__TASK STATEMENT__
Could you report every line from the entries that includes the word "target"?

__RECORDS FOR THIS EXERCISE__
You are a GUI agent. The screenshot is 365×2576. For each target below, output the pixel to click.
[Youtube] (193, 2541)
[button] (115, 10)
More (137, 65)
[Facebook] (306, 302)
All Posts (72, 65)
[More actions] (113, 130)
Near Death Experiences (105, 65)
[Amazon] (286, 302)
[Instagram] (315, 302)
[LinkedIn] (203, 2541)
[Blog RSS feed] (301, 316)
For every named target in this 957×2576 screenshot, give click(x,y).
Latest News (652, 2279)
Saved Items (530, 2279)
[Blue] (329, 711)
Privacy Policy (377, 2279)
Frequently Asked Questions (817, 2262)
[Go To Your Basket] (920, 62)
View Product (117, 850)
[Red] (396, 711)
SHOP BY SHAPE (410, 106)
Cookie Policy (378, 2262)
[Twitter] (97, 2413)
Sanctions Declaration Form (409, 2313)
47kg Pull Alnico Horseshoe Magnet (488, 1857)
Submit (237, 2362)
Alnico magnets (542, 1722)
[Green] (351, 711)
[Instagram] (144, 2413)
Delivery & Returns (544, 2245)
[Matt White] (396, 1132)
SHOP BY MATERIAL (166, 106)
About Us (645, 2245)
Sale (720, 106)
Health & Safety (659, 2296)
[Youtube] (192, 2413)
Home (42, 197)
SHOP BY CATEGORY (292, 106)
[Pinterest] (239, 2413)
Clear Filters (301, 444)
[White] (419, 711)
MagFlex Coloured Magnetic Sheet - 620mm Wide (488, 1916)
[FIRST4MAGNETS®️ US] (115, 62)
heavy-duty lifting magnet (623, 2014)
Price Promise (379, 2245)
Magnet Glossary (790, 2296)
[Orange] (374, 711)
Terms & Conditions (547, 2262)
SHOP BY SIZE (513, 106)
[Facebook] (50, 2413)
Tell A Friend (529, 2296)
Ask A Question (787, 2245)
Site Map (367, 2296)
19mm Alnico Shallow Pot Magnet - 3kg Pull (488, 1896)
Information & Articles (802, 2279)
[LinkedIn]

__RESULT OF THIS TASK__
You are a GUI agent. The screenshot is 365×2576. For each target below, output the pixel to click.
For every named target in this 957×2576 screenshot, give click(x,y).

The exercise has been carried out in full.